Black Pawl hated himself for submitting; but he could do nothing but submit. Sleep rolled over him in waves, higher and higher. He was like a rock up which the tide was lapping. When the tide should cover him, he would sleep.... No chance, then. Yet he was so sleepy, so terribly sleepy.
The world was receding; it was gone. He was asleep—at peace.
The girl did not at first know when Black Pawl dropped into the deeps of slumber. He moved uneasily from side to side; and she continued stroking his forehead. But after a little, in his twistings, the compress was dislodged, and she saw his eyes were closed, and did not open as they had opened before.

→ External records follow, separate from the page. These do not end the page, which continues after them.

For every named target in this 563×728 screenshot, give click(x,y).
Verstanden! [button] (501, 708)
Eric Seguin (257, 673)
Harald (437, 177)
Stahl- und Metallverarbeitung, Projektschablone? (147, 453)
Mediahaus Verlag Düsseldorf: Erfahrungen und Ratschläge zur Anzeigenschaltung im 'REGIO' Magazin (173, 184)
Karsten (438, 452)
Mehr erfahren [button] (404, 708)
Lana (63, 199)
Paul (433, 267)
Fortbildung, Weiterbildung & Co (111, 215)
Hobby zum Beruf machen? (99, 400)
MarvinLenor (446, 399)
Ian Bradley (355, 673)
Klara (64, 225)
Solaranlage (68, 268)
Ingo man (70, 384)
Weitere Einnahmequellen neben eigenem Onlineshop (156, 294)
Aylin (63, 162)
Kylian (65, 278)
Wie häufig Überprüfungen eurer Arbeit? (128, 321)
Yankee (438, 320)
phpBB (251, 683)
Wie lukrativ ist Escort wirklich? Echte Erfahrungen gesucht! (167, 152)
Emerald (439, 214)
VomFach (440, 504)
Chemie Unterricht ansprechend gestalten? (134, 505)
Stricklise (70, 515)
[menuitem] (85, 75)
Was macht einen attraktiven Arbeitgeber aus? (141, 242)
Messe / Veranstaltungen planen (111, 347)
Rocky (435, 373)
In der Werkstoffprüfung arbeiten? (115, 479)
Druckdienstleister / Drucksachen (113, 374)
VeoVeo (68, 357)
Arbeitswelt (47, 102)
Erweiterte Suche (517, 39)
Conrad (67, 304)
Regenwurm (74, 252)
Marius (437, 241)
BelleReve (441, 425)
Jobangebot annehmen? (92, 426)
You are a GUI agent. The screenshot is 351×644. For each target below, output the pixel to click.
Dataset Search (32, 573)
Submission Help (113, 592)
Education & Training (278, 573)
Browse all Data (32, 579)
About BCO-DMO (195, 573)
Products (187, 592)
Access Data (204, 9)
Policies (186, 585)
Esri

She went up on deck for a space, and gazed off toward the shore. She could see the boats drawn up on the beach, but nothing of the men.
Presently she descended to her own cabin and began to brush her hair.
Black Pawl’s slumber was fitful and uneasy and haunted by dreams. The man was too tired for restful sleep; his nerves had yielded to the girl’s soft touch, but when she was gone, he twitched where he lay, and his arms and legs writhed and twisted. Now and again he groaned, and once he brushed at the cold compress with his hand.
Then, suddenly, he awoke. His head was splitting; his month was parched. He opened his eyes, sat up and looked about him—and remembered.
She was gone. So! She had tricked him to sleep and fled; thus had she sought to escape him. Perhaps she had signaled to the shore.